Its out on Spotify and I can't stop listening to it,I think its superb:thumb:


----------



## Idlewillkill (Jun 3, 2009)

http://www.myfavouritemagazines.co...._source=mheditorialad&ns_linkname=0&ns_fee=0/


----------



## alan_mcc (Oct 28, 2008)

Locust - awesome tune :thumb: also have it on Spotify atm.


----------



## Alex_225 (Feb 7, 2008)

I have it on pre-order sill will be getting the CD on the day it's released. I've heard it's amazing though so can not wait for that! 

New Five Finger Death Punch album is out the week before as well.


----------



## Ross (Apr 25, 2007)

Its a superb album Alex.


----------



## Ross (Apr 25, 2007)

alan_mcc said:


> Locust - awesome tune :thumb: also have it on Spotify atm.


I think thats my favorite song on the album:thumb:


----------



## Alex_225 (Feb 7, 2008)

Got my copy through on Monday (surprisingly from Play.com)

Very very good album although not instantly catchy. Definitely the most technical album they've ever done though and let's face it 'Through the Ashes of Empires' and 'The Blackening' weren't exactly simple albums! 
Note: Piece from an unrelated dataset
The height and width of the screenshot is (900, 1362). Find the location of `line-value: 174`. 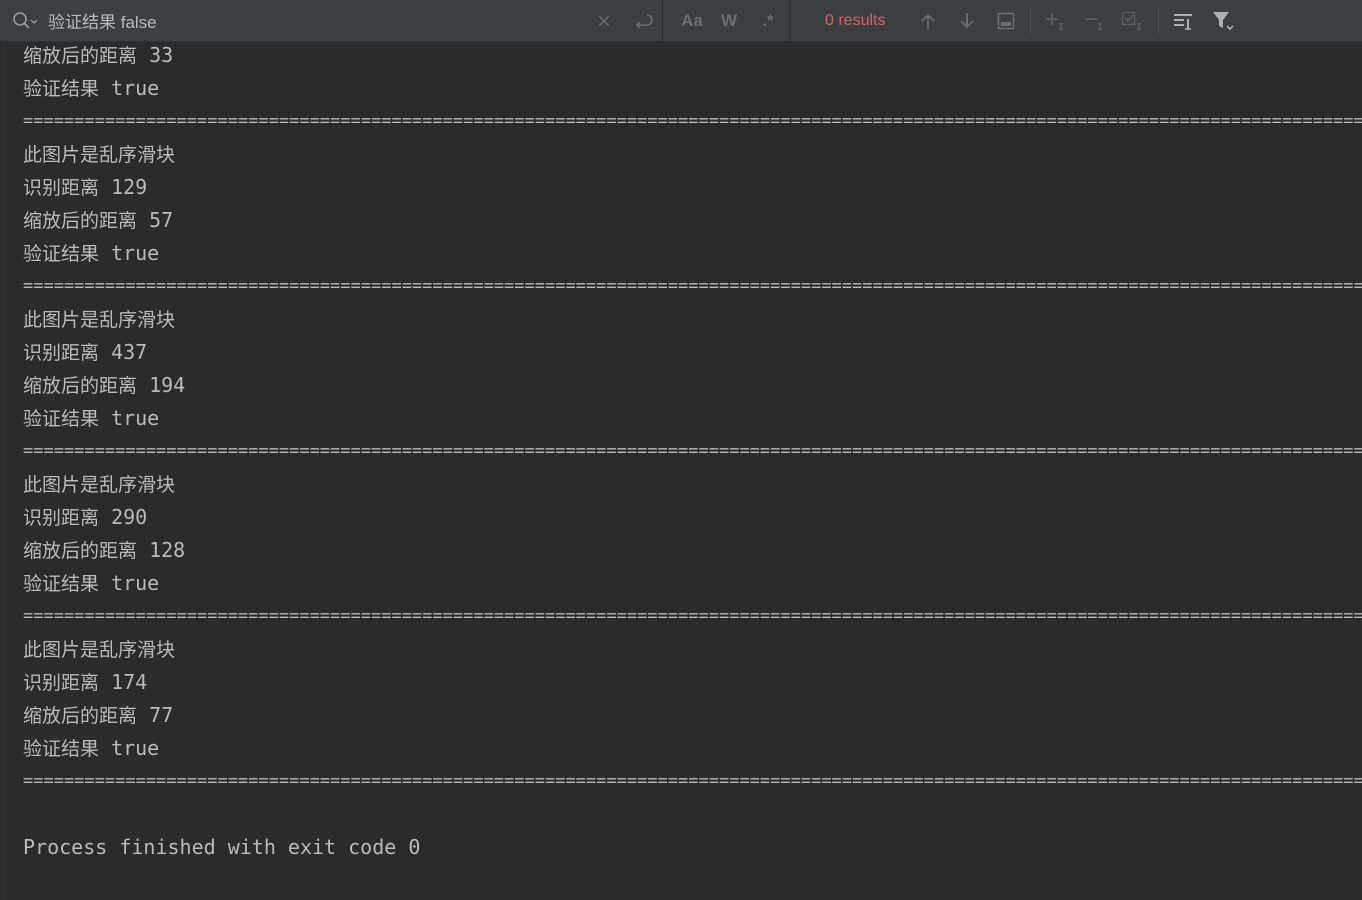

line-value: 174 is located at coordinates (130, 682).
I'm still listening through it though as it's definitely an albums to concentrate on not just sit and blast through with instant 'hits' on it.


----------



## alan_mcc (Oct 28, 2008)

the album is awesome - not a patch on The Blackening imo but still fantastic.


----------



## Alex_225 (Feb 7, 2008)

I have to admit it's a harder album to get into than The Blackening, although their cover of Priest's 'The Sentinel' on the special edition is fantastic!!!!


----------



## Ross (Apr 25, 2007)

It does take a little while to get into it.


----------



## mk2glenn (Sep 12, 2010)

Alex_225 said:


> I have to admit it's a harder album to get into than The Blackening, although their cover of Priest's 'The Sentinel' on the special edition is fantastic!!!!


Good album and have to agree with you on the Priest cover :thumb:


----------



## DesertDog (May 15, 2011)

Just listened to this for the first time today....Immense! 

Go and do yourself a favour, if you like your metal fast, loud and heavy, this is the album of the year.


----------



## Alex_225 (Feb 7, 2008)

I must admit at first I didn't feel the love for this album but the more I've listened to it the more I've liked it. Some real epic tracks, I'd happily say Machine Head are at the peak of their careers.


----------